What the task asks: Beginning with the line that includes "This screenshot has width=474, height=455." and ending with the last line, print the records exactly, leaving every picture out.

Task material:
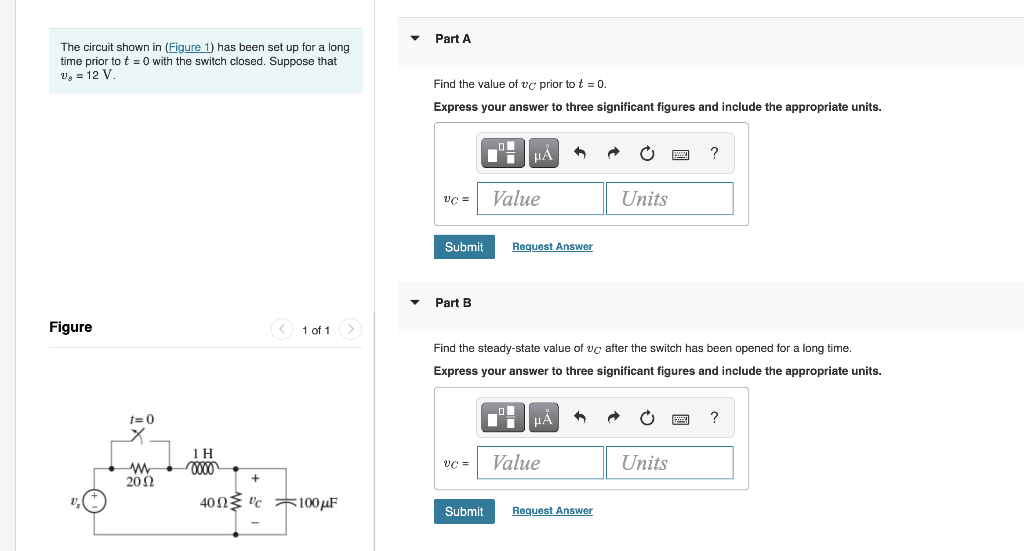Collapse the Part A section
Screen dimensions: 1024x551
(x=415, y=39)
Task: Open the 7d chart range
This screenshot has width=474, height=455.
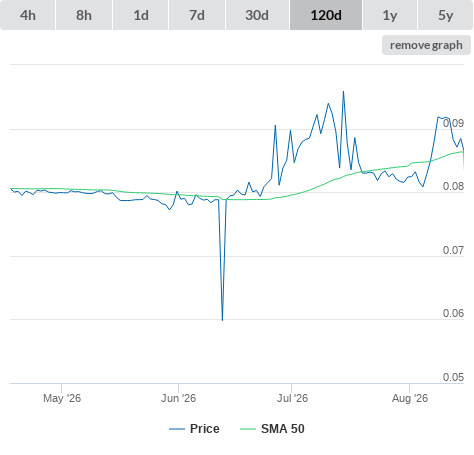Action: coord(197,15)
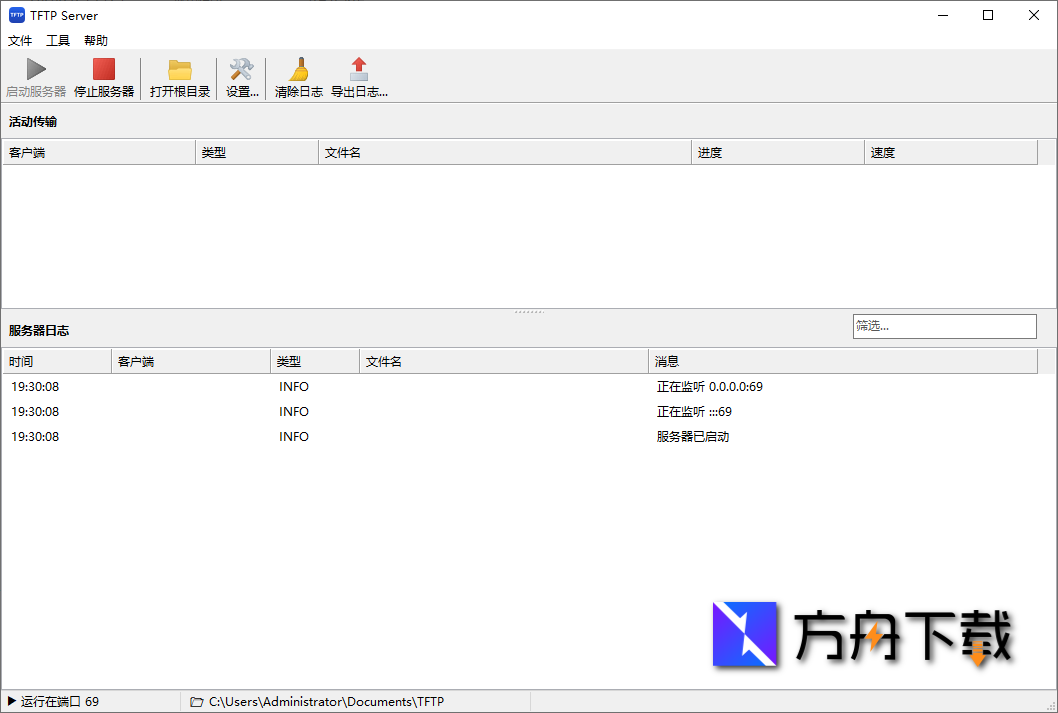
Task: Open settings using the 设置 wrench icon
Action: click(x=241, y=68)

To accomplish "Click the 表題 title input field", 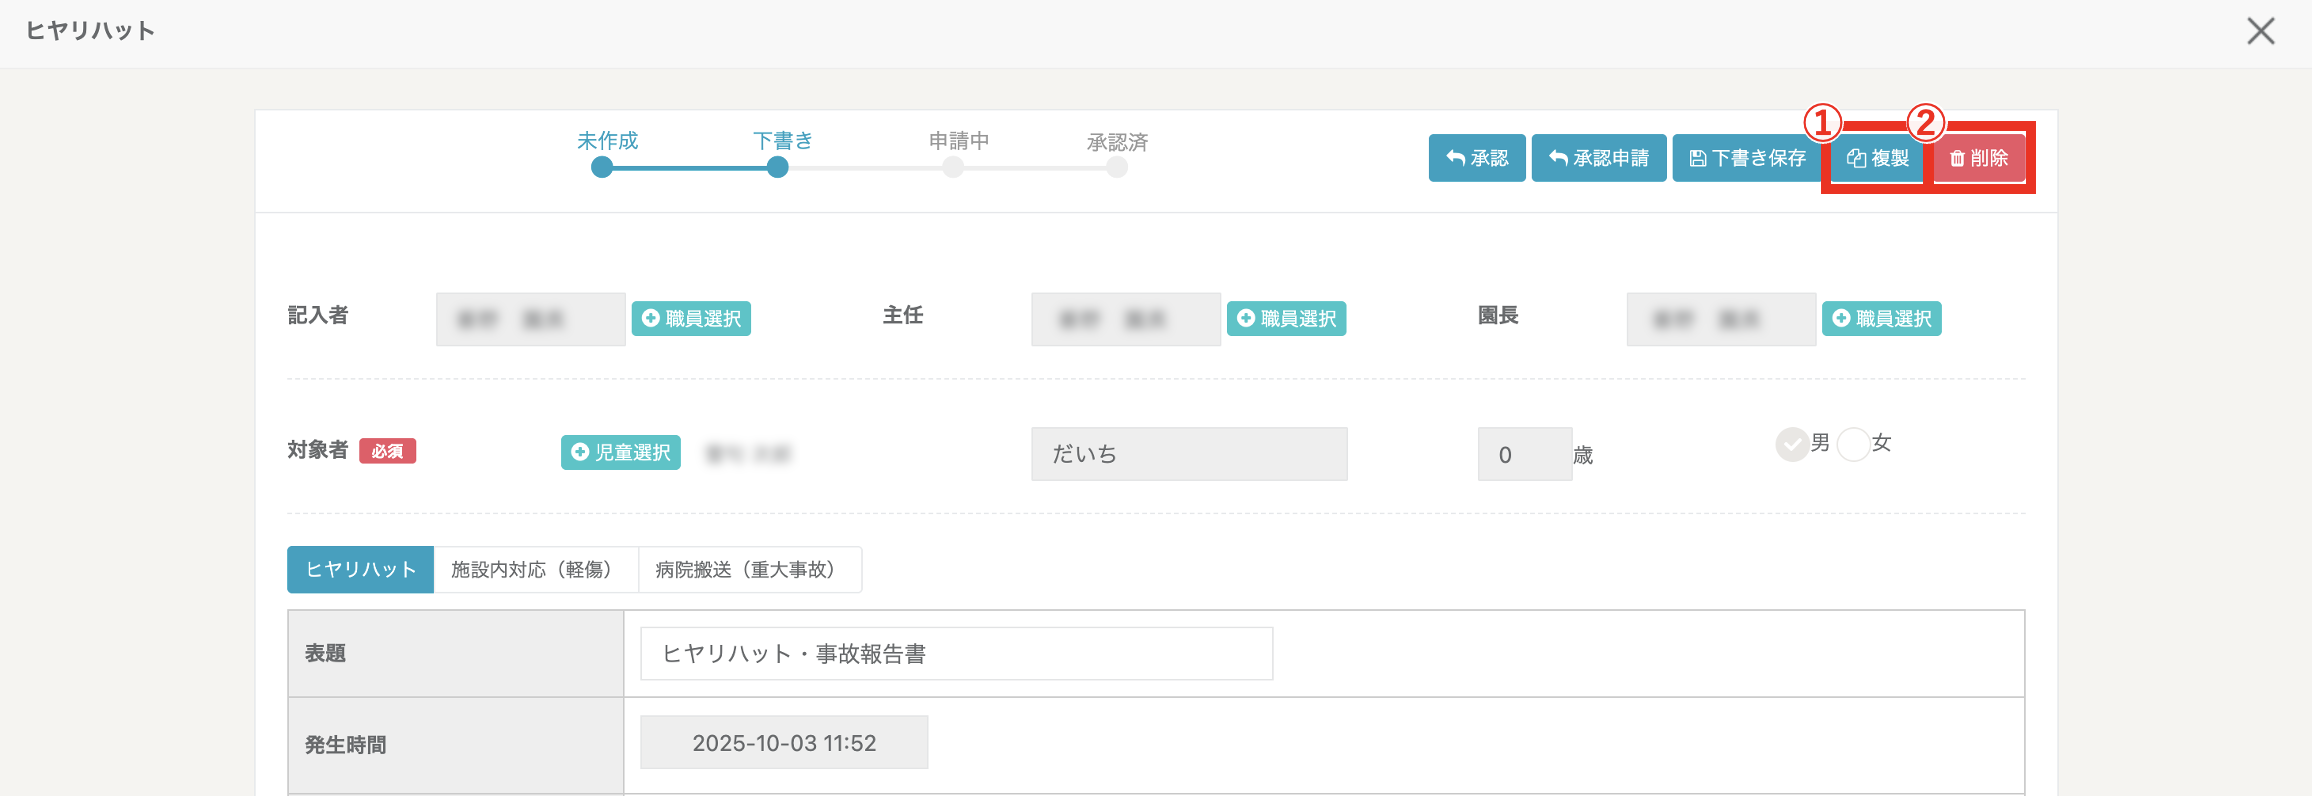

Answer to this exercise:
This screenshot has width=474, height=455.
Action: coord(197,15)
Task: Open settings using the 设置 wrench icon
Action: click(x=241, y=68)

To accomplish "Click the 表題 title input field", 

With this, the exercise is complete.